Listed records:
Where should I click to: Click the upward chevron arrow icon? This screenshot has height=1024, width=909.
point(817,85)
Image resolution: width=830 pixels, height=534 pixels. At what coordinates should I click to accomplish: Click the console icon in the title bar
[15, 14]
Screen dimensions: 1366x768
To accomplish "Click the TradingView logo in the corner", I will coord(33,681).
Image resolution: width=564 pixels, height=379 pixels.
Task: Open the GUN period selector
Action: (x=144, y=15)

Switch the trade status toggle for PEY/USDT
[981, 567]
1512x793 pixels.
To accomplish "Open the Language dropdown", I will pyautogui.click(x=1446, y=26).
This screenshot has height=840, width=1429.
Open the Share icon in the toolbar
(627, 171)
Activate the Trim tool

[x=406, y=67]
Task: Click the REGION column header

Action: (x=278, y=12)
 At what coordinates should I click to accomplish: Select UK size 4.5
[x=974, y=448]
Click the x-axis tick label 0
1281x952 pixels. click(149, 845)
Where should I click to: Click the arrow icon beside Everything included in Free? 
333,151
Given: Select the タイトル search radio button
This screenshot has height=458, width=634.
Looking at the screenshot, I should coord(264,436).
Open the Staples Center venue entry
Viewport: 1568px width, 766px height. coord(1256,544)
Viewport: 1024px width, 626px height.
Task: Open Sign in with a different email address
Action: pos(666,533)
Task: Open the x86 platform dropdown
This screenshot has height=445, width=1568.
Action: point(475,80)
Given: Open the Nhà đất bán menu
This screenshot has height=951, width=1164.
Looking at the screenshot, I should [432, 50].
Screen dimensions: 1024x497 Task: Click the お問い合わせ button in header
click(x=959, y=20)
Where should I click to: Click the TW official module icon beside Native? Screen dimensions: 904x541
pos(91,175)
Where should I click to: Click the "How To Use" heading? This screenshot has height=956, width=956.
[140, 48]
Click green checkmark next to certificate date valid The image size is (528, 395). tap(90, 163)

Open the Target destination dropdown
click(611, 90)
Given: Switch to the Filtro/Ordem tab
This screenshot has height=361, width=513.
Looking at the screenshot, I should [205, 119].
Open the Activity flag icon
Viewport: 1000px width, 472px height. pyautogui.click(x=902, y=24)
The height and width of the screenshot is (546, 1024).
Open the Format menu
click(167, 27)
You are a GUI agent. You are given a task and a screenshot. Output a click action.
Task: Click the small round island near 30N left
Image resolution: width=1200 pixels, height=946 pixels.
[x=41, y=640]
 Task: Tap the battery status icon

Work request:
An exact transcription of all the records is required.

Exercise result:
Where should I click to: Click the upward chevron arrow icon? This screenshot has height=1024, width=909.
point(817,85)
Image resolution: width=830 pixels, height=534 pixels. At what coordinates should I click to accomplish: Click the console icon in the title bar
[15, 14]
Screen dimensions: 1366x768
To accomplish "Click the TradingView logo in the corner", I will coord(33,681).
Image resolution: width=564 pixels, height=379 pixels.
Task: Open the GUN period selector
Action: (x=144, y=15)

Switch the trade status toggle for PEY/USDT
[981, 567]
1512x793 pixels.
To accomplish "Open the Language dropdown", I will pyautogui.click(x=1446, y=26).
This screenshot has height=840, width=1429.
Open the Share icon in the toolbar
(627, 171)
Activate the Trim tool

[x=406, y=67]
Task: Click the REGION column header

Action: (x=278, y=12)
 At what coordinates should I click to accomplish: Select UK size 4.5
[x=974, y=448]
Click the x-axis tick label 0
1281x952 pixels. click(149, 845)
Where should I click to: Click the arrow icon beside Everything included in Free? 
333,151
Given: Select the タイトル search radio button
This screenshot has height=458, width=634.
Looking at the screenshot, I should coord(264,436).
Open the Staples Center venue entry
Viewport: 1568px width, 766px height. coord(1256,544)
Viewport: 1024px width, 626px height.
Task: Open Sign in with a different email address
Action: pos(666,533)
Task: Open the x86 platform dropdown
This screenshot has height=445, width=1568.
Action: point(475,80)
Given: Open the Nhà đất bán menu
This screenshot has height=951, width=1164.
Looking at the screenshot, I should [432, 50].
Screen dimensions: 1024x497 Task: Click the お問い合わせ button in header
click(x=959, y=20)
Where should I click to: Click the TW official module icon beside Native? Screen dimensions: 904x541
pos(91,175)
Where should I click to: Click the "How To Use" heading? This screenshot has height=956, width=956.
[140, 48]
Click green checkmark next to certificate date valid The image size is (528, 395). tap(90, 163)

Open the Target destination dropdown
click(611, 90)
Given: Switch to the Filtro/Ordem tab
This screenshot has height=361, width=513.
Looking at the screenshot, I should [205, 119].
Open the Activity flag icon
Viewport: 1000px width, 472px height. pyautogui.click(x=902, y=24)
The height and width of the screenshot is (546, 1024).
Open the Format menu
click(167, 27)
You are a GUI agent. You are given a task and a screenshot. Output a click action.
Task: Click the small round island near 30N left
Image resolution: width=1200 pixels, height=946 pixels.
[x=41, y=640]
 Task: Tap the battery status icon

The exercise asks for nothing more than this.